His obituary in the South Bend Tribune stressed his love for the University of Notre Dame, noting his habit of giving his grandchildren buttons that repeatedly played the university's Fight Song.

"His devotion to Jesus Christ and Our Lady – 'Notre Dame' – was the source of his commitment to the University and his passion that Notre Dame stay true to its Catholic identity," his obituary continued. "He loved his Catholic faith and deemed his classes teaching the faith to high schoolers or talks at parishes all over the country as important as any Supreme Court brief that he ever wrote."

He helped coach the Notre Dame boxing club for 30 years. He was a referee and advisory for the university's annual Bengal Bouts boxing tournament, which raised funds for Holy Cross Missions in Bangladesh.

He continued to teach university classes until December 2014.

Notre Dame history professor Father Wilson Miscamble, C.S.C., said Rice "epitomized all that is best about Notre Dame."

"His profound commitment to the pro-life cause and to the truths of natural law, which were so evident in his writings, and in his speaking and television appearances, gave him an influence far beyond the Notre Dame campus."

Rice was also involved in controversies on the university campus. He wrote regular columns for one of the campus newspapers, the Irish Rover.

His 2009 book "What Really Happened to Notre Dame?" argued that the university had wrongly taken a path of relativism and expediency. He traced some of its problems to the legacy of Fr. Theodore Hesburgh, C.S.C., Notre Dame's deeply influential president from 1952-1987, who died just one day after Rice.

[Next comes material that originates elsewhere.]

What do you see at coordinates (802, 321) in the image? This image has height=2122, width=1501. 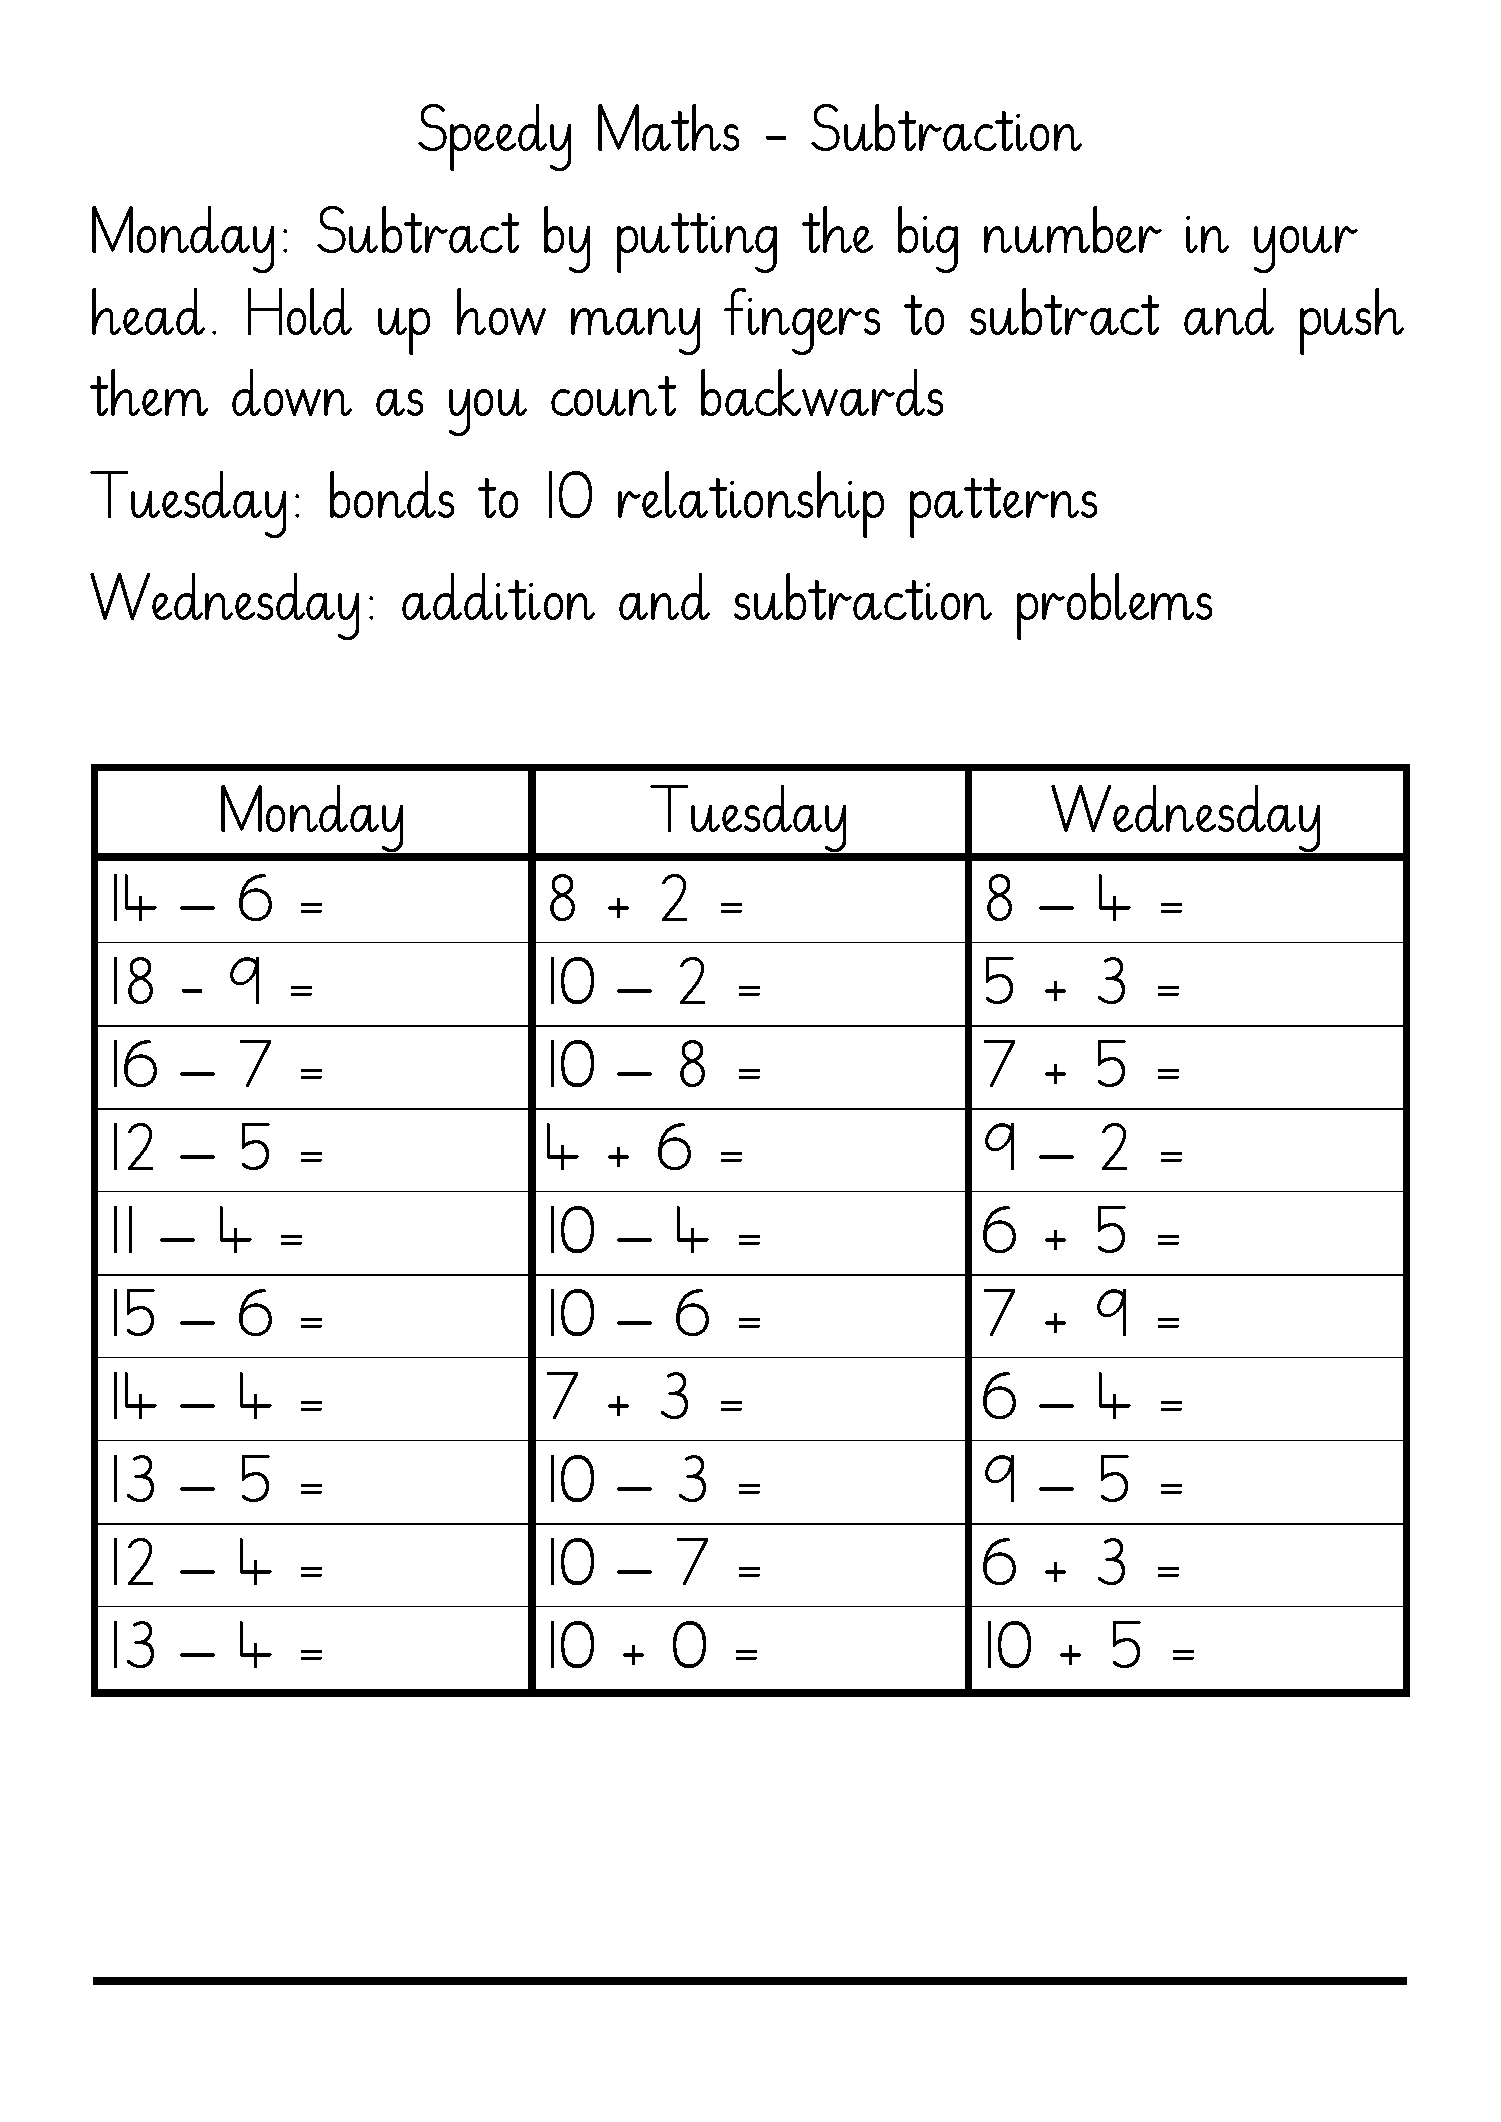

Rice objected to the Hesburgh-led "Land O'Lakes Declaration" of 1967 which sought to make Catholic higher education independent from the Catholic Church. He also noted Fr. Hesburgh's role in allowing the Rockefeller and Ford foundations and other powerful advocates of population control to use Notre Dame as a base to cultivate opposition to Catholic teaching on birth control in the 1960s ahead of Bl. Paul VI's 1968 encyclical Humanae vitae.

In his final book, "Contraception and Persecution," published in 2014, Rice warned that the United States had abandoned its toleration for Catholicism.

"The persecution of the Catholic Church in the United States is already under way," Rice said, observing an "inevitable" clash between the secular state and the Catholic Church on issues of family, the right to life, economic justice, and issues related to "gay marriage."

He saw federal mandates reriquiring Catholic employers to provide insurance coverage for contraception and sterilization as "a preliminary event in this accelerating persecution of the Church and of believing Catholics."